> **WHAT IS EXPECTED**:
Reproduce the data verbatim, from the line containing "Where should I click to: Open" up to and including the line containing "(x=175, y=38)".

==== DATASET RECORDS ====

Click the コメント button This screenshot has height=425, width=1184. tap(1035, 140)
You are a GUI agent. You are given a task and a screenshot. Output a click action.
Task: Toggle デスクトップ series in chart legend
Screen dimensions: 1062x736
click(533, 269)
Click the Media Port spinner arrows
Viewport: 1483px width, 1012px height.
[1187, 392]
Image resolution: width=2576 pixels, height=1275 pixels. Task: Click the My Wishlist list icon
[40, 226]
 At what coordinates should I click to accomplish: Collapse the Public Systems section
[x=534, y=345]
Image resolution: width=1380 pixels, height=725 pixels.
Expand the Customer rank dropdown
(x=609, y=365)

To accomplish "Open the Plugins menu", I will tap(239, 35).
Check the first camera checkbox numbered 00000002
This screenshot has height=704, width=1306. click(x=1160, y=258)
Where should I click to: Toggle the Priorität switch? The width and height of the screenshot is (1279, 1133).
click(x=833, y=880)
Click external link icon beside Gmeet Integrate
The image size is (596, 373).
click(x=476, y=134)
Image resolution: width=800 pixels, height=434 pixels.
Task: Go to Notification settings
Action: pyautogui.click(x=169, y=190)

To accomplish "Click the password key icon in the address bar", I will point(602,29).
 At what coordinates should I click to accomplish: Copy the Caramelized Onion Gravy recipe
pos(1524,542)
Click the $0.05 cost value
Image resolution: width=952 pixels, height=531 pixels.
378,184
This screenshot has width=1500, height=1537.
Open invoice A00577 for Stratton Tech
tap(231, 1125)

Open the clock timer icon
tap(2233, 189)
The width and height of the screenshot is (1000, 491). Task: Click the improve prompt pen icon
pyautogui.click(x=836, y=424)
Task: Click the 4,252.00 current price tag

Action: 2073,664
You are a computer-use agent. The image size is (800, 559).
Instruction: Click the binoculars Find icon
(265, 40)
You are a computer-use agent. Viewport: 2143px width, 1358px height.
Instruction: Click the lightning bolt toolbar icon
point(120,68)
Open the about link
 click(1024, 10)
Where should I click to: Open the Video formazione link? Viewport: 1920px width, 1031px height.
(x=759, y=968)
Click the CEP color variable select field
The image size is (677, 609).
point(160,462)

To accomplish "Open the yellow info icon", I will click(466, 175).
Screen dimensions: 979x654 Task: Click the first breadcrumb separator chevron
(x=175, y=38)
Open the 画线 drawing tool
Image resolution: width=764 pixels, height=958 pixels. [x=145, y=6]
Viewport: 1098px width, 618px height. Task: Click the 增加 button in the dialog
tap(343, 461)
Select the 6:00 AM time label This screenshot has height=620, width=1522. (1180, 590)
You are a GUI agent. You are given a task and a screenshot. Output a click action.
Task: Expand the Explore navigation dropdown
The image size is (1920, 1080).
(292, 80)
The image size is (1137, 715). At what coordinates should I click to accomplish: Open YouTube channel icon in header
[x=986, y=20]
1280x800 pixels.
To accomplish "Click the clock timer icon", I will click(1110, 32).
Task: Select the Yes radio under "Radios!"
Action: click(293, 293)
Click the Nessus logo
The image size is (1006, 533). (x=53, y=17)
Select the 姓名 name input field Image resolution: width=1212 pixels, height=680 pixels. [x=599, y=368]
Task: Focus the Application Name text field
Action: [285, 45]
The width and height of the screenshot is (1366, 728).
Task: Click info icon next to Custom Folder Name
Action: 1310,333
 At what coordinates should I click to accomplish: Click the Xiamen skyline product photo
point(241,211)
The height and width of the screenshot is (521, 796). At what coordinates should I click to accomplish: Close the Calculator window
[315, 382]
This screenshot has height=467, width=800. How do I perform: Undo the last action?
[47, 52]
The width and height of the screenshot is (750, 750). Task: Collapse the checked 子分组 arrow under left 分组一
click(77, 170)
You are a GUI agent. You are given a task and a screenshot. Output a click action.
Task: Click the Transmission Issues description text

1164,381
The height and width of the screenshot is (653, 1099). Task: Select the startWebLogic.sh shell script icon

====

> **ANSWER TO THE EXERCISE**:
Where should I click to: Open the Video formazione link? Viewport: 1920px width, 1031px height.
(x=759, y=968)
Click the CEP color variable select field
The image size is (677, 609).
point(160,462)

To accomplish "Open the yellow info icon", I will click(466, 175).
Screen dimensions: 979x654 Task: Click the first breadcrumb separator chevron
(x=175, y=38)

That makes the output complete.